Dr. Singh: There’s always a possibility of adverse events with any procedure and a risk/benefit analysis we go through. Does the procedure’s benefit outweigh the risk? The data set to which you are referring included data submitted from surgeons around the country. There were no specific criteria of which I am aware. Cases submitted were at the discretion of the surgeons. We do not know what laser technology they were using, what lenses, power setting, what type of floater was treated, and, in some cases, if there was previous pathology that placed the patients at a higher risk of a retinal defect. I do think that with the proper technology and the right protocol, we minimize adverse events.
My colleagues and I presented a paper at ASCRS 2017, a retrospective analysis of over 1,200 procedures that we performed with the Ultra Q Reflex, Reflex Technology.4 We found no retinal defects of any kind, no inflammation in the anterior chamber or vitreous, and no exacerbation of diabetic retinopathy or epiretinal membranes. We did have two phakic lenses that were hit, occurring within the first 20 cases. That was before we understood how to maximize visualization behind the lens by titrating the illumination. The most common adverse event was an IOP spike, affecting seven patients out of the 1,200+ procedures. Patients with IOP spikes tended to have floaters right behind the posterior capsule, post-YAG capsulotomy, and over 500 shots performed. Just as you said, Dr. Mac, I minimize not the power, but rather the number of shots for these patients because I think a higher number of shots raises the risk of an IOP spike for them.
If you feel uncomfortable with glaucoma patients, maybe have their IOP checked not only immediately after surgery, but also a few hours later or the following week, just to be safe. I always tell doctors who are just getting started that there’s no right or wrong. If you want to see patients a week later, you can see them a week later. Do whatever you like until you feel comfortable and understand the outcomes in your population.
Dr. Singh: I want to thank all of you for your insights. It’s a pleasure to be here with you, and I think it’s exciting for all of us to be part of this new paradigm shift in our profession. And with multiple studies ongoing as we speak, hopefully the emergence of new data will help more of our colleagues feel comfortable and start getting involved.
1. Shah CP, Heier JS. YAG laser vitreolysis vs sham YAG vitreolysis for symptomatic vitreous floaters: a randomized clinical trial. JAMA Ophthalmol. 2017;135(9):918-923.
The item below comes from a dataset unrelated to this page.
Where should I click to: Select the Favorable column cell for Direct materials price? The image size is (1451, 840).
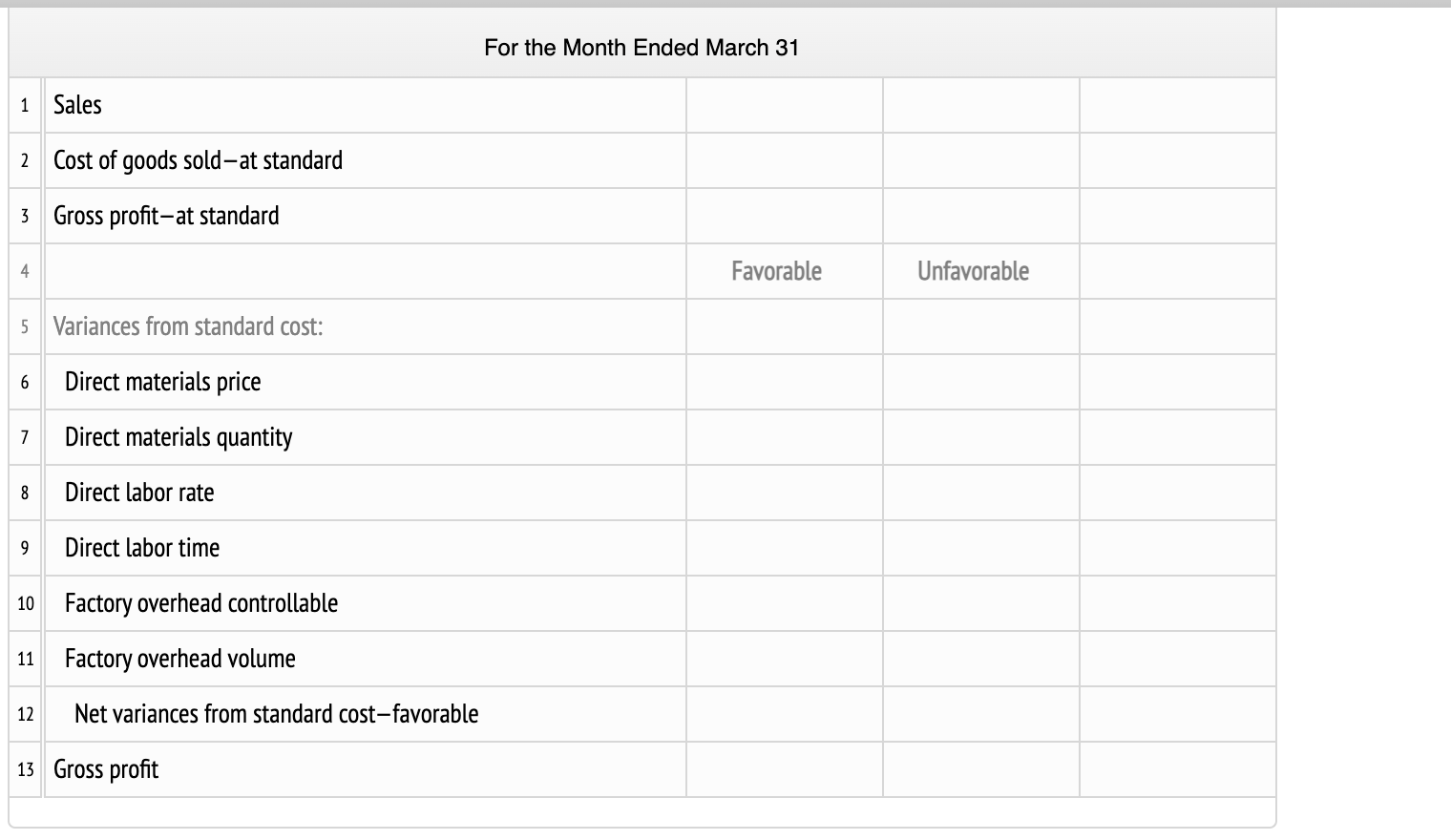[x=783, y=382]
2. Singh IP. Treating vitreous floaters: patient satisfaction and complications of modern YAG vitreolysis. Paper presented at: ASCRS; May 6-10, 2016; New Orleans.
3. Wagle AM, Lim WY, Yap TP, et al. Utility values associated with vitreous floaters. Am J Ophthalmol. 2011;152:60-65.
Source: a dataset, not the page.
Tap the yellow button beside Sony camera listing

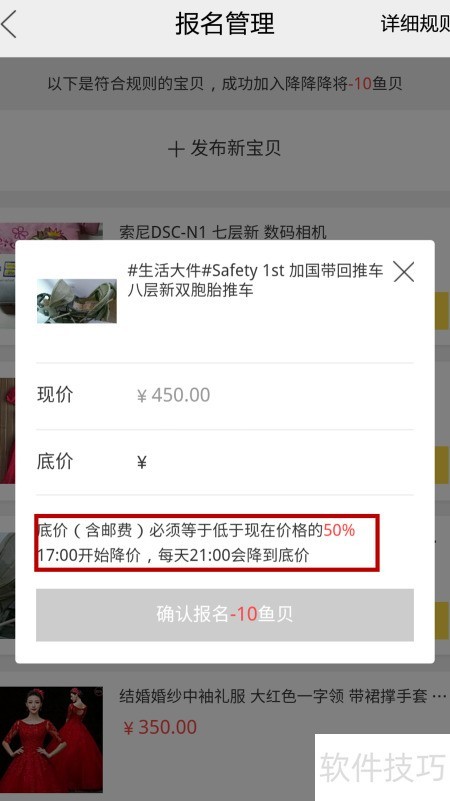pyautogui.click(x=441, y=311)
4. Singh IP. Neodymium: YAG laser vitreolysis: retrospective safety study. Paper presented at: ASCRS; May 5-9, 2017; Los Angeles.
5. Singh IP. Floaters: an underappreciated and undertreated problem. Cataract & Refractive Surgery Today. October 2016 (suppl).
6. Karickhoff JR. Laser treatment of eye floaters. Washington Medical Publishing. 2017.
7. Hahn P, Schneider EW, Tabandeh H, et al; American Society of Retina Specialists Research and Safety in Therapeutics (ASRS ReST) Committee. Reported complications following laser vitreolysis. JAMA Ophthalmol. 2017; 135(9):973-976.